### EXERCISE GOAL:
What you write must match, character for character, the lines from the one with "This screenshot has width=1417, height=841." down to the one with "The image size is (1207, 567)." in the listing below, minus its pictures.
EXTRACTED MATERIAL: Begin
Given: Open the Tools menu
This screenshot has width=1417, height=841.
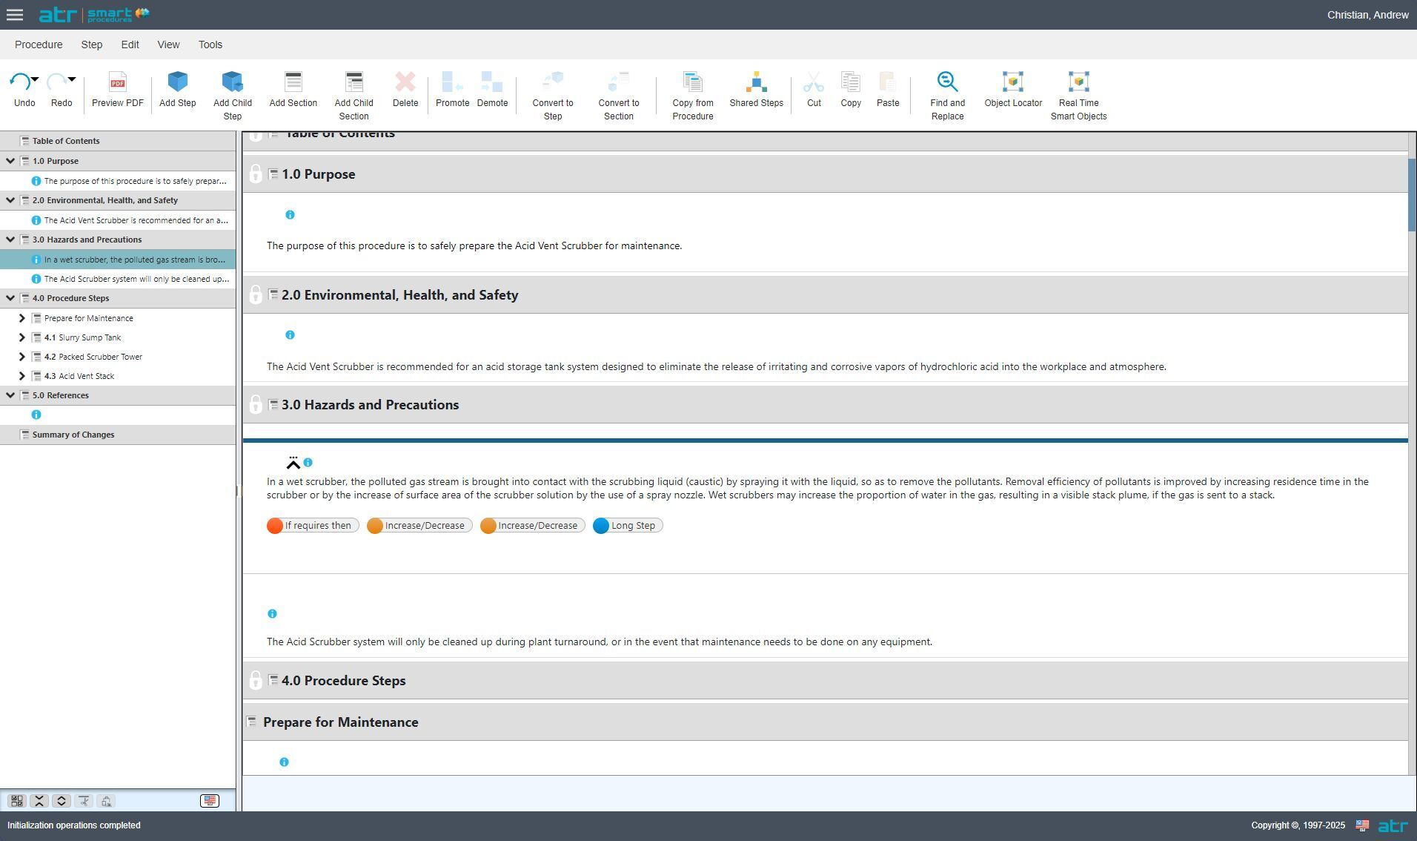Looking at the screenshot, I should coord(210,44).
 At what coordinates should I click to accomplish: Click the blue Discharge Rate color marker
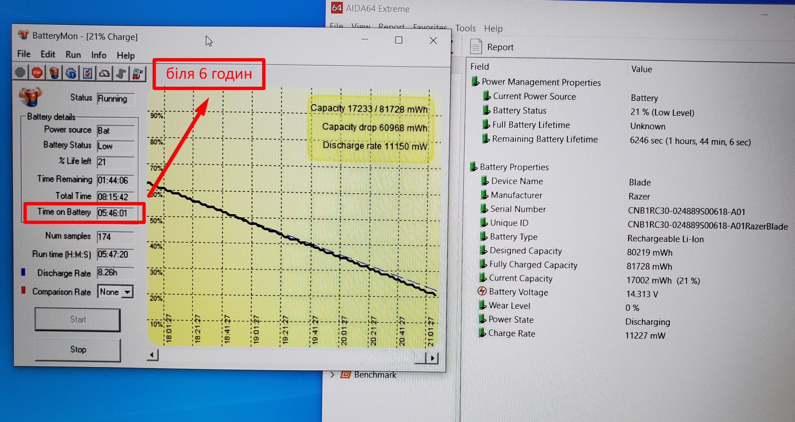23,272
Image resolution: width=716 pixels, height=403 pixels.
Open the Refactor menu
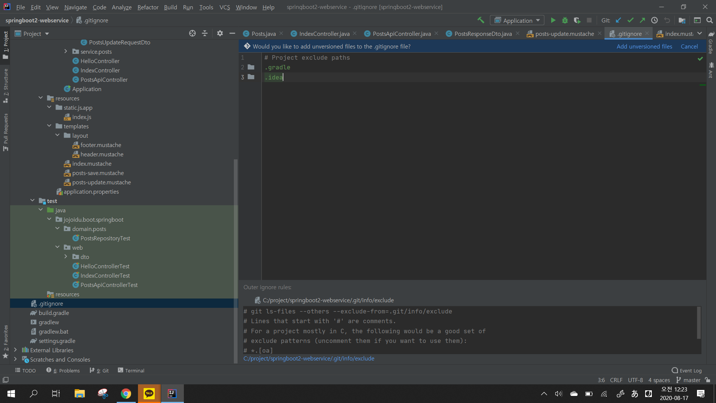click(148, 7)
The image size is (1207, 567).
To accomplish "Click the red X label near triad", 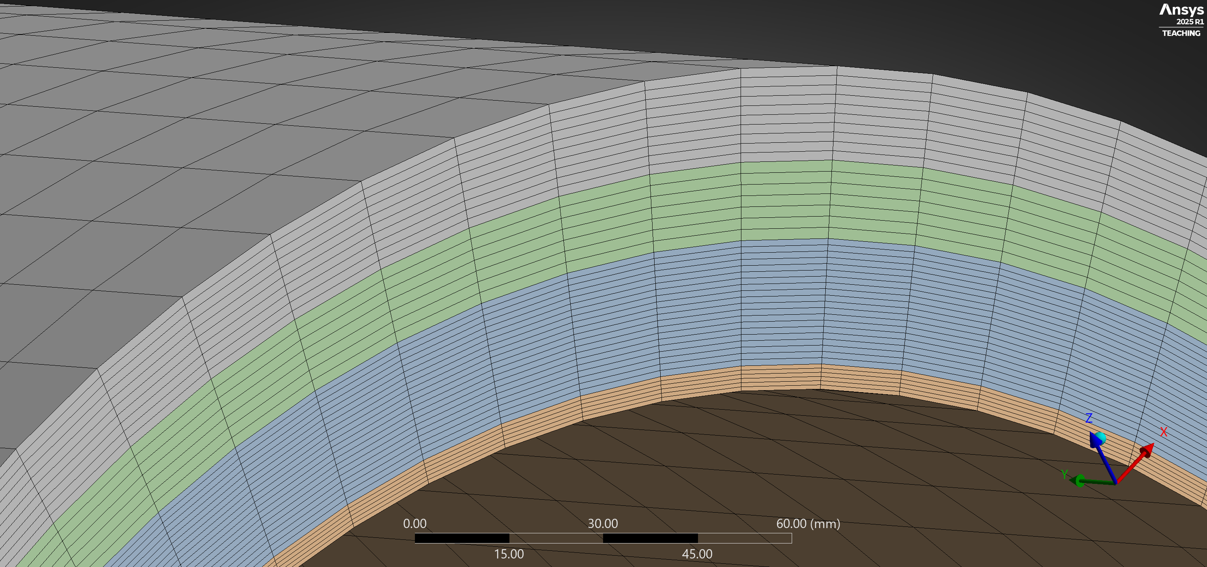I will (1163, 432).
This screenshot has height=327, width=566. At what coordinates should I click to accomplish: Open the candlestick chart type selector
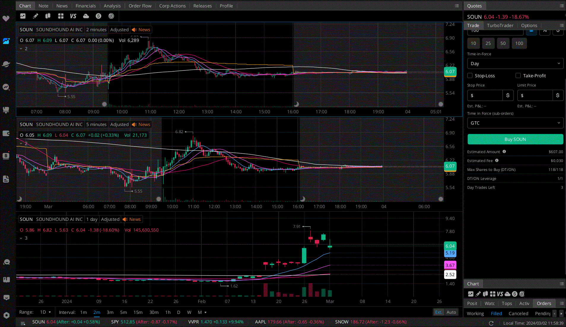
EXTRACTED MATERIAL: End
### WRITTEN RESPONSE:
This screenshot has width=1417, height=841.
Looking at the screenshot, I should coord(210,44).
 At what coordinates should I click to accomplish: Click the blue Discharge Rate color marker
23,272
Image resolution: width=716 pixels, height=403 pixels.
Open the Refactor menu
click(148, 7)
The image size is (1207, 567).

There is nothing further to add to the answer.